3. How can I test if the shaft thats inside the tube is not broken?

Thanks so much.

Steve R


----------



## scrench (Dec 8, 2004)

I checked the compression...75 psi <----((( problem .. Are there any valves in a 2 cycle? some what kind of trimmer is it ? ,,How can I test if the shaft thats inside the tube is not broken? the shaft ?


----------



## bbnissan (Nov 7, 2004)

Yeah, you have no compression. It sounds like you ran it too lean, or you just flat wore it out from use. A 2-cycle needs a bare minimum of 90psi to run, but even then it will be a royal pain to start.
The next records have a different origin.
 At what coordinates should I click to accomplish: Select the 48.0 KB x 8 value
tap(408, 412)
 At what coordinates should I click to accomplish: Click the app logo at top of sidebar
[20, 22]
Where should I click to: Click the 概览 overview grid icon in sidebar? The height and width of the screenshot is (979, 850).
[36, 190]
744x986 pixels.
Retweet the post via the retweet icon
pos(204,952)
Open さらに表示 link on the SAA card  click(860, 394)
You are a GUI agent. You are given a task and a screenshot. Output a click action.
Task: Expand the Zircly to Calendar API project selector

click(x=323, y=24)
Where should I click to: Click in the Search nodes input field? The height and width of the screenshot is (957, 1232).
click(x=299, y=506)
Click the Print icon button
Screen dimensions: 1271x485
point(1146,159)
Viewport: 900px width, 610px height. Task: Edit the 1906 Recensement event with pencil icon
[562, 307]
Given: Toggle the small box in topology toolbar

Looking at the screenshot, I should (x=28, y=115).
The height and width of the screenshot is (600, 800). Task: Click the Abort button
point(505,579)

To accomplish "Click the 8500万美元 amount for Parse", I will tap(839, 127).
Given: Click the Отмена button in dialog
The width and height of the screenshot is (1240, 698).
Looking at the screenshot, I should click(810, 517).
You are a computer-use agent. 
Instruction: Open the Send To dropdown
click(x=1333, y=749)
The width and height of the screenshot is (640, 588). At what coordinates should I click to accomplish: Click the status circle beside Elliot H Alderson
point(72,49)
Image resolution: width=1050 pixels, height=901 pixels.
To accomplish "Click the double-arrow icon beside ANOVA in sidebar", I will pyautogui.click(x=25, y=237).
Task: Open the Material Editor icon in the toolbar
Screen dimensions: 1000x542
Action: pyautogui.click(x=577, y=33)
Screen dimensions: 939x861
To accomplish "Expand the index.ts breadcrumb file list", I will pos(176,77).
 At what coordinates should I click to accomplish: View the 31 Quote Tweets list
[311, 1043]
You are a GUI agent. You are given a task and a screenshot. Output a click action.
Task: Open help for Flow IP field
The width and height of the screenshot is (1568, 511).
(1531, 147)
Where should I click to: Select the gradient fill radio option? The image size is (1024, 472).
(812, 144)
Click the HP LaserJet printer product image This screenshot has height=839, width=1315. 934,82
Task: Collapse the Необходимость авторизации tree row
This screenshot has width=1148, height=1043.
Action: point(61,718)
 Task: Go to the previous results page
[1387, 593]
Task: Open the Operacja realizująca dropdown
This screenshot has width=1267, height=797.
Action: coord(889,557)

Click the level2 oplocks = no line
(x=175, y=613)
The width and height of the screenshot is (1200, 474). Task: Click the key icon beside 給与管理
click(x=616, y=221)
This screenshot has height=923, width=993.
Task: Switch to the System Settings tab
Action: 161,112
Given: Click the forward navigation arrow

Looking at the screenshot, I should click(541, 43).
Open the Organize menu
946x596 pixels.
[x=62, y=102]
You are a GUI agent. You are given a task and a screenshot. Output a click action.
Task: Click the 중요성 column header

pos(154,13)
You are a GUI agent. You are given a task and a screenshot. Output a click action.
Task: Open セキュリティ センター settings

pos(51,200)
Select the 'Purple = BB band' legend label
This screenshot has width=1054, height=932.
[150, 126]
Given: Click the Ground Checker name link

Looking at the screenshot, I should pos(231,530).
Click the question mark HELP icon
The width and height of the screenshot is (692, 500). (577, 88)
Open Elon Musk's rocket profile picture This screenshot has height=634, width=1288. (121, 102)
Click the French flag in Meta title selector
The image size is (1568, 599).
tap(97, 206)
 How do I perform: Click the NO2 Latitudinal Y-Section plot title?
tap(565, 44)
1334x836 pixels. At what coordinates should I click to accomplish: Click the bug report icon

If I were you, I would pull the muffler off and take a look in the exhaust port at the piston and cylinder. It will probably be pretty scarred up. If it is, you might as well just scrap the trimmer. If it's not too bad, you may be able to re-ring the engine.


----------



## scrench (Dec 8, 2004)

well said bbnissan !!!!!! or wrong 2 cycle oil


----------



## bugman (Aug 12, 2004)

yeah most likely you ran it toooo lean, my old featherlite, its old its used hundreds upon hundreds of hours, around 5 years of age. i know the psi's good starts third pull. prime it then pull on choke then one more time and it runs then cuts off like normal, then half choke and one more pull and its running. of course i always use a little more oil to gas mix, less gas to the correct oil mix. or more mix to the correct gas. hey thats its only lube so its gotta have it. your best bet is to either ring it if its not too bad or trash it and buy a new one. but of course it might have a valve and thats screwed up but not likely


----------